(Excerpt from a dataset)
^^^^^^^^^^^^^^^^

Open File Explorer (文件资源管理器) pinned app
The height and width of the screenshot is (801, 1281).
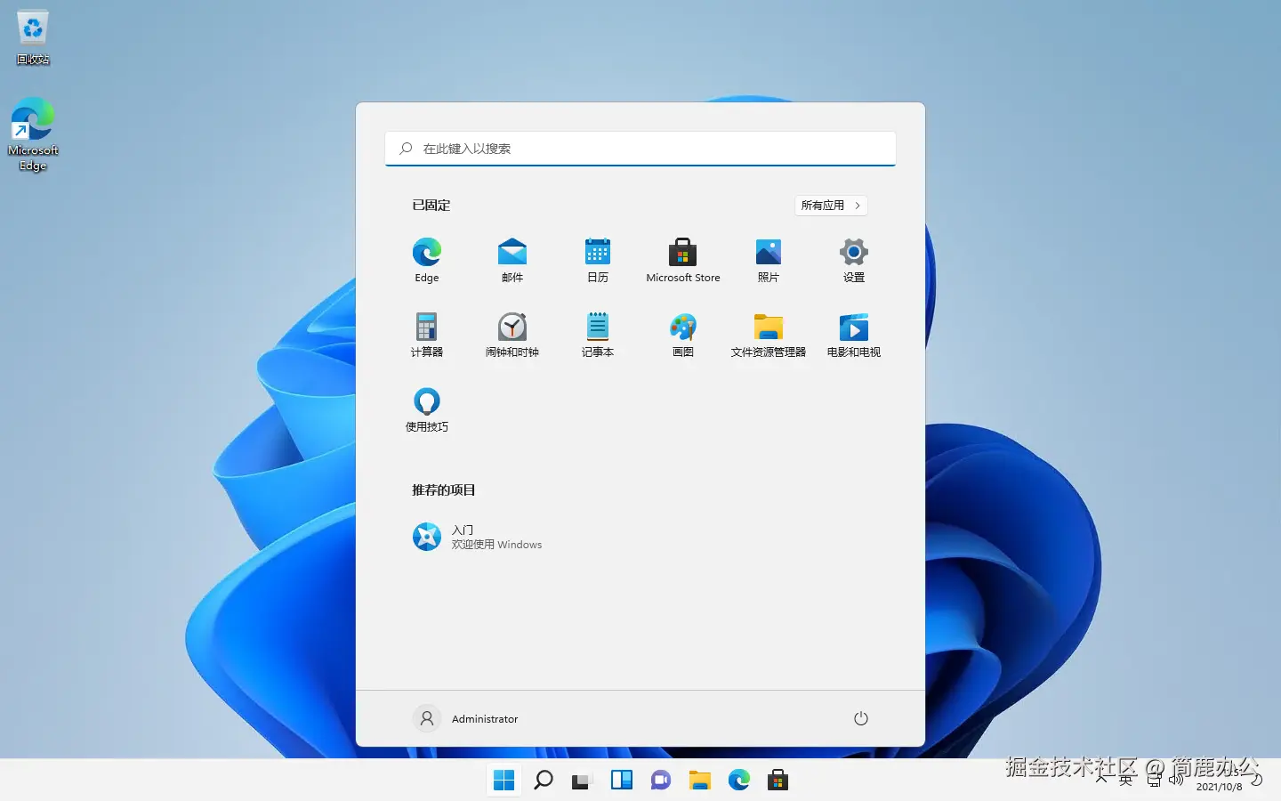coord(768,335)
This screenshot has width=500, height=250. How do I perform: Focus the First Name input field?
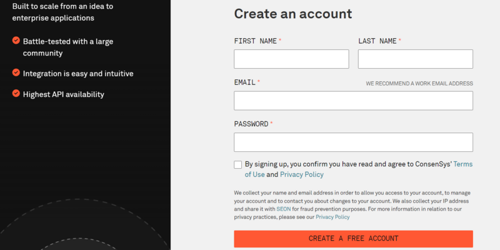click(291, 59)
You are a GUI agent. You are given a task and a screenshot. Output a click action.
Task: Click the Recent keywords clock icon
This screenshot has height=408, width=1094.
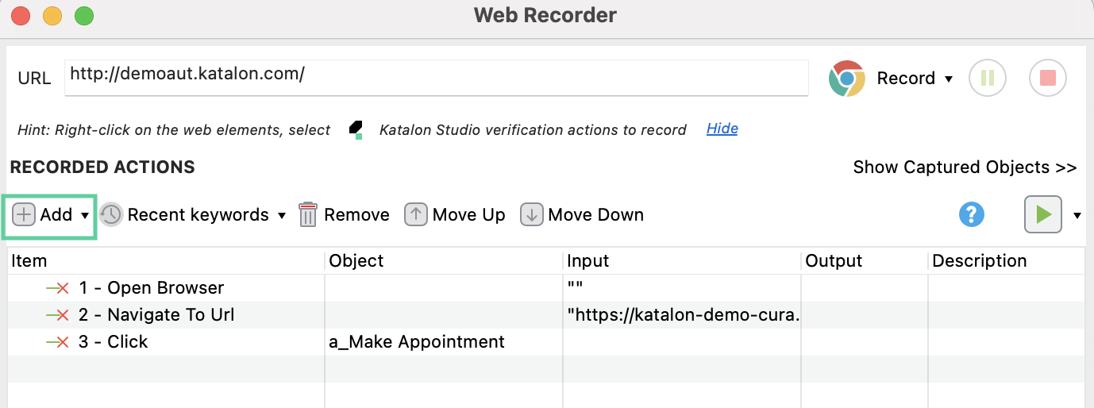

^^^^^^^^^^^^^^^^

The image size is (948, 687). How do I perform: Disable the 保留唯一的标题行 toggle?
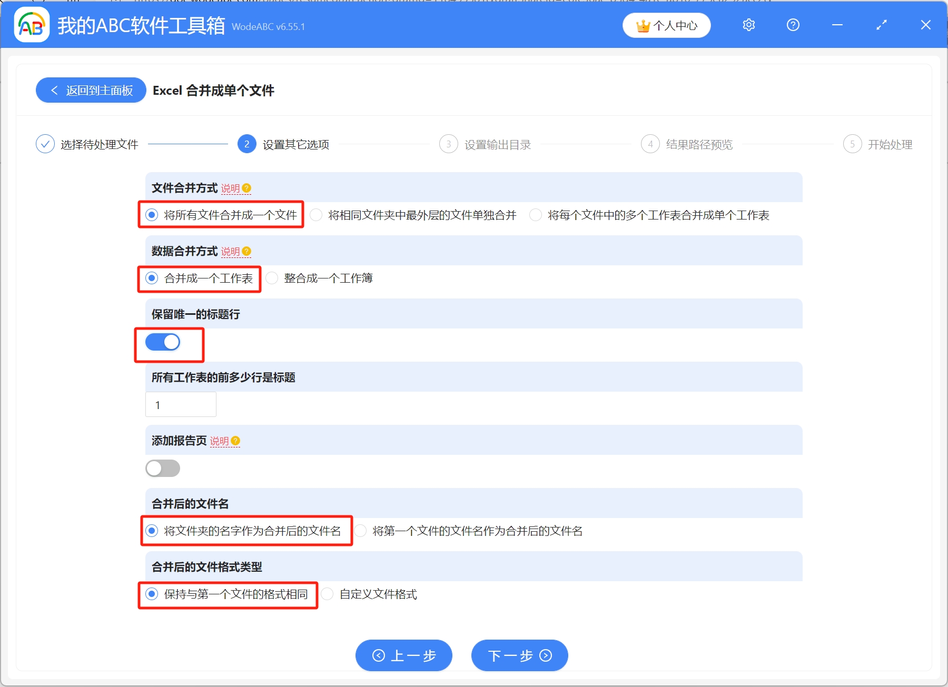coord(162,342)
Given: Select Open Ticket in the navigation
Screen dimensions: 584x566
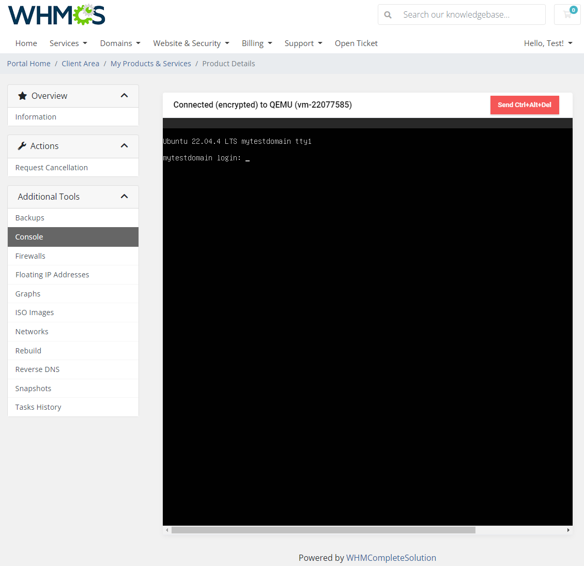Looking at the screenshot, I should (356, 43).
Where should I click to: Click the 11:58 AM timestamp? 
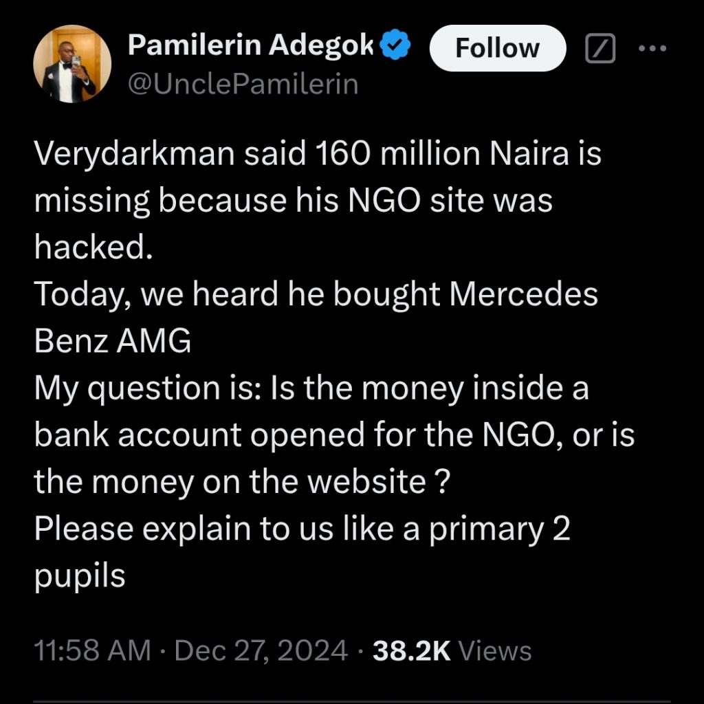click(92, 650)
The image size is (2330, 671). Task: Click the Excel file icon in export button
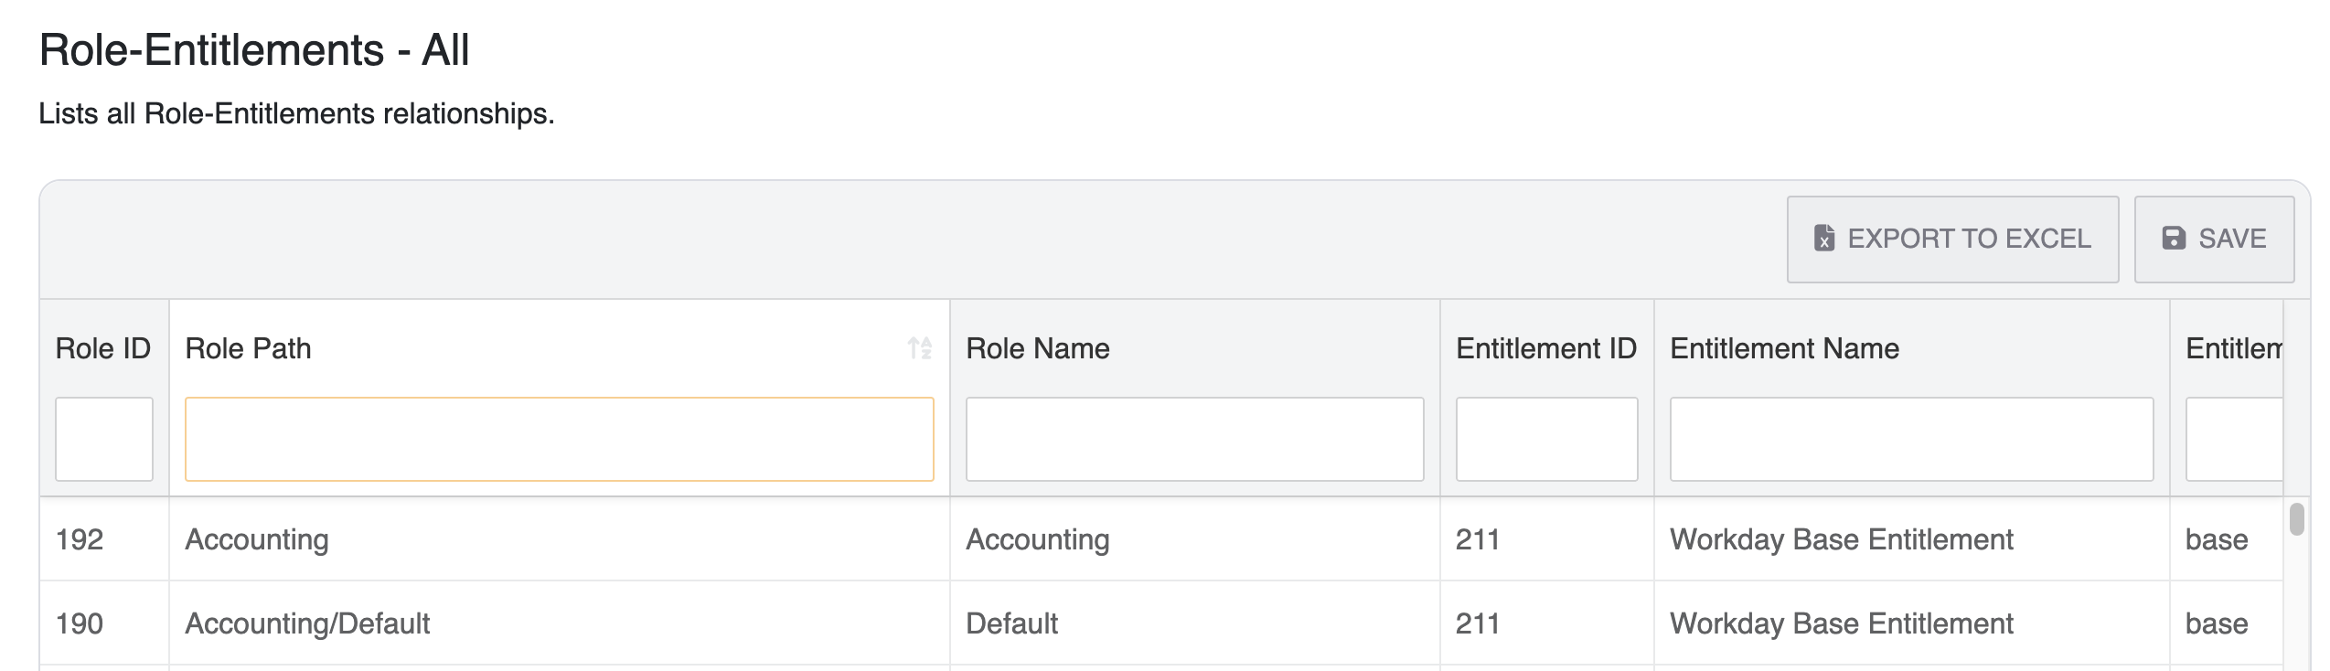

^^^^^^^^^^^^^^^^

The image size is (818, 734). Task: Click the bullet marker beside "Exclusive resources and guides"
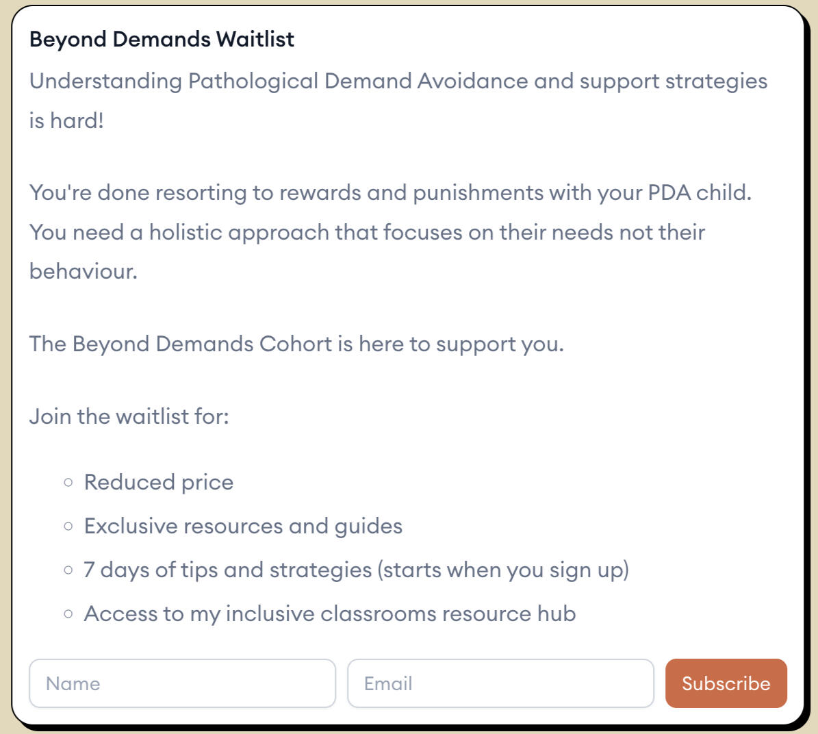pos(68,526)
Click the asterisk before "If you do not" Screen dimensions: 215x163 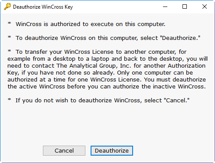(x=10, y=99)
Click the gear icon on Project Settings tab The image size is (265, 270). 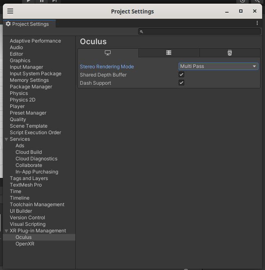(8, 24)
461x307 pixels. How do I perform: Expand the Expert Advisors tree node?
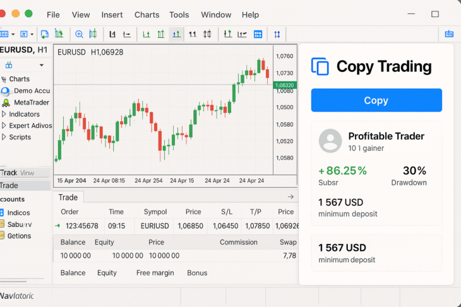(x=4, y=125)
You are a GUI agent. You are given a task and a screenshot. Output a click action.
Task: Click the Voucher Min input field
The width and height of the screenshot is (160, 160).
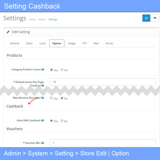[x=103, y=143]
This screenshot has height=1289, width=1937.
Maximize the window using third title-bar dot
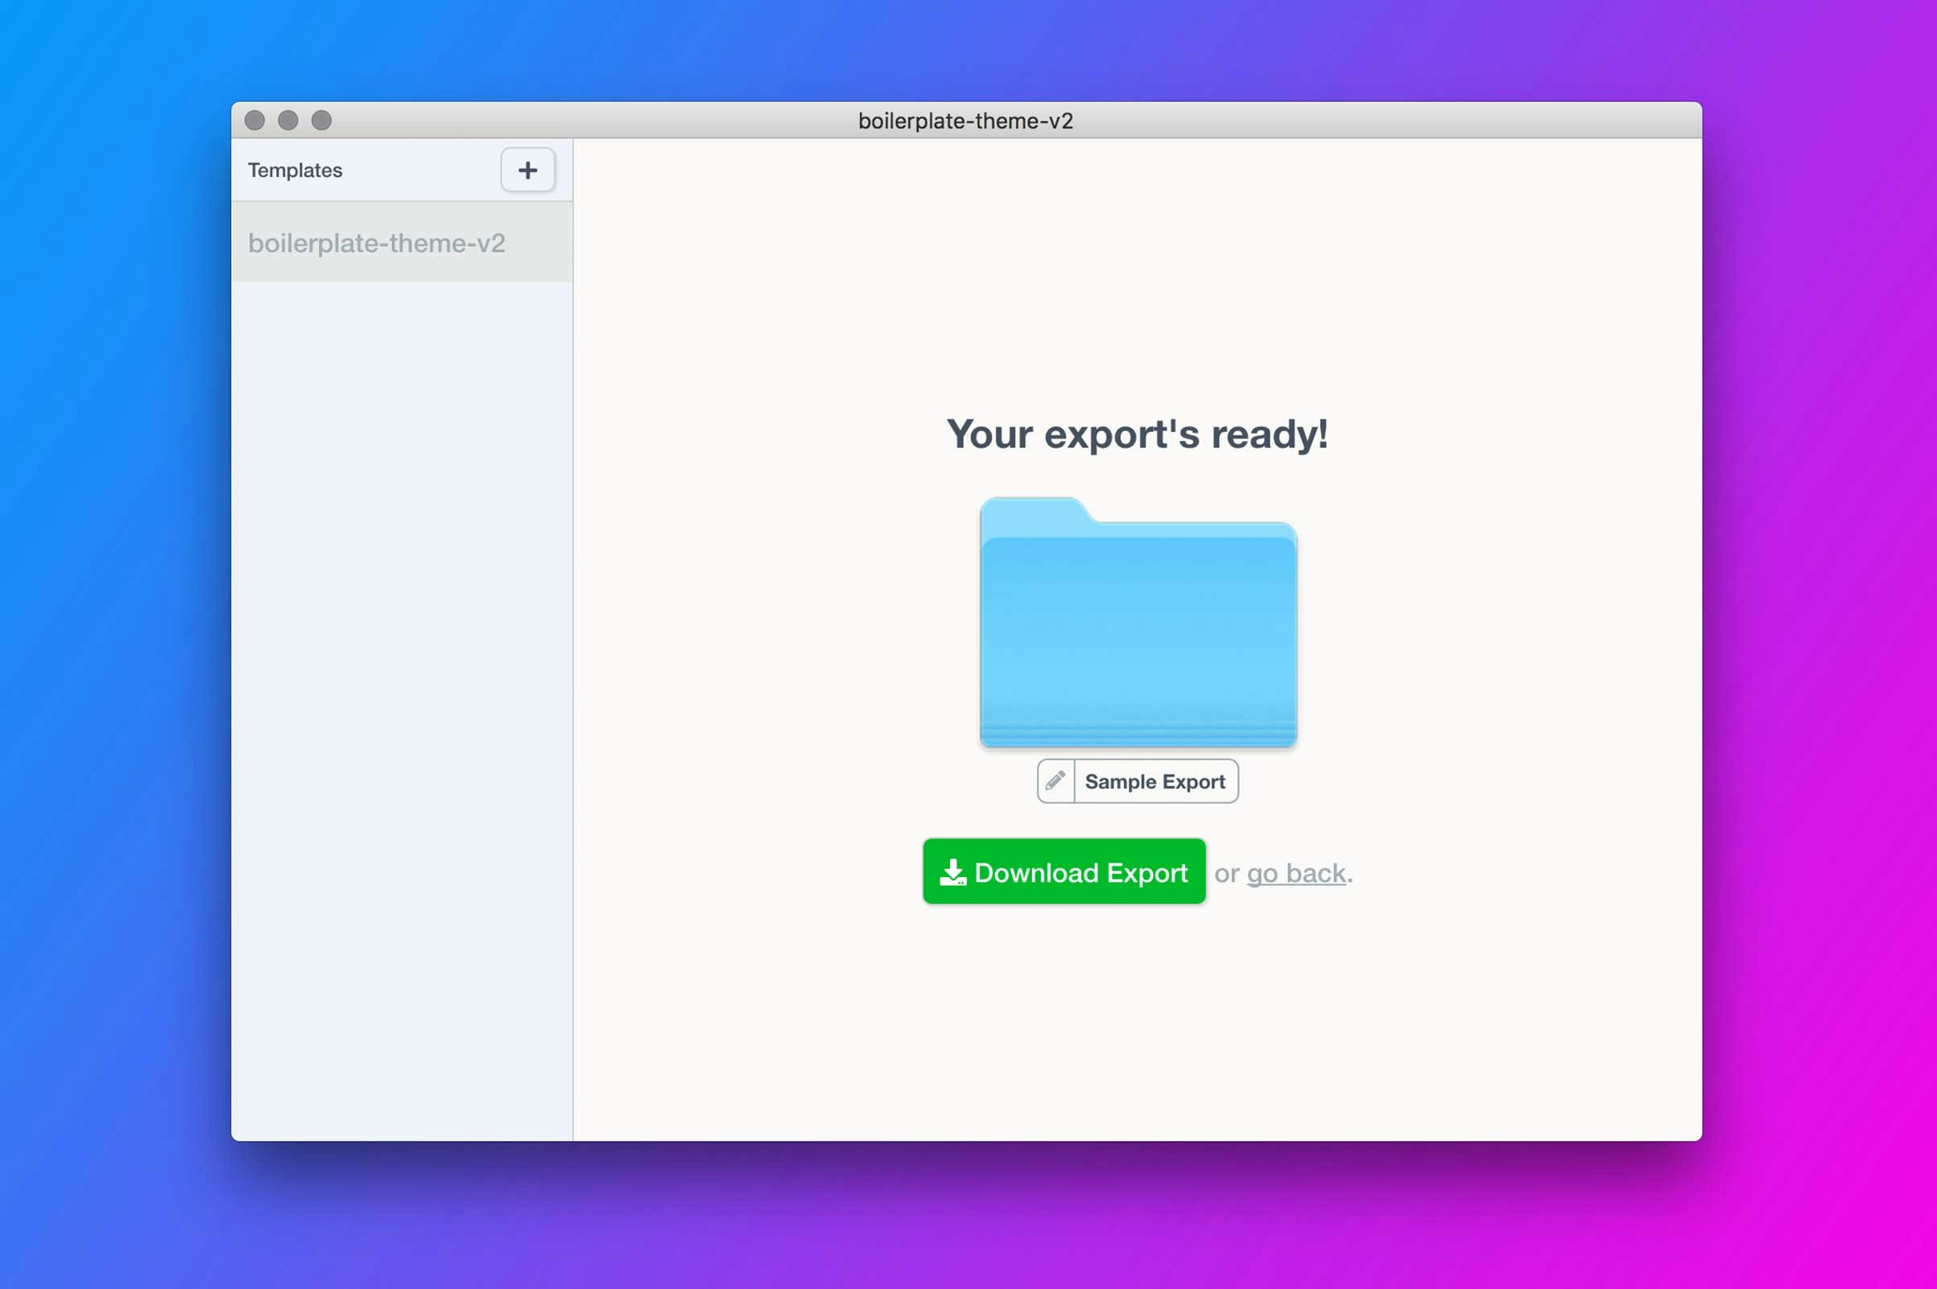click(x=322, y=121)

^^^^^^^^^^^^^^^^

### DIRECTIONS
Write out the lines of the records above, starting at the line that contains "Open File Explorer (文件资源管理器) pinned app" and ending at the line that contains "This screenshot has height=408, width=1094.", with no changes. Leave the pictures out of your answer.

### TASK RESPONSE
Open File Explorer (文件资源管理器) pinned app
The height and width of the screenshot is (801, 1281).
coord(768,335)
This screenshot has width=500, height=250. How do I perform: Focus the First Name input field?
click(291, 59)
You are a GUI agent. You are given a task and a screenshot. Output a click action.
Task: Click the Recent keywords clock icon
This screenshot has height=408, width=1094.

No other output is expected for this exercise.